Monday, September 08, 2008

The evolutionary significance of viruses, pt 1

The DNA that makes up the human genome is the blueprint for the biochemical processes that constitute the embryonic development of humans. That's all that is really needed: a recipe for the step-by-step development of a baby. The DNA is a long chain of instructions for the creation of proteins that, in the right order, conduct the chemical processes.

And that human genome contains a lot of DNA that came from viruses.

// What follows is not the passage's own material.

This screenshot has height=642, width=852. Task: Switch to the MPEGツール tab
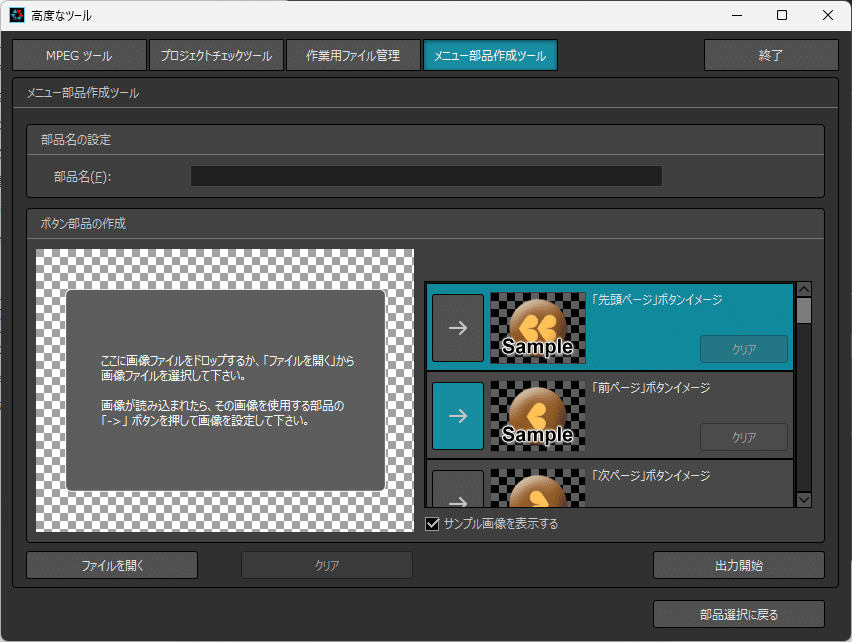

There's debate about whether viruses are 'living' - but at one level, that's just semantics. They are organisms that cannot survive outside a host, and consist of little beyond a strand of DNA (or RNA) and the mechanism to breach a host cell and use the host to help replicate the genetic material.

Retroviruses are so called because their genome is RNA, and they use a reverse transcription process to make DNA equivalents of that RNA. That DNA can end up being integrated into the host cell's DNA (with the help of an integrase enzyme).

That in itself would have no evolutionary significance, except that it's possible for that DNA integation to happen in any germline cells - that is, one of a successive set of cells that would ultimately create the sperm and egg cells. If so integrated, the inserted DNA would then become inherited.

This is the endogenous retrovirus, ERV, and according to a recent New Scientist article, 8% of the human genome clearly comes from that source, and over 50% probably does.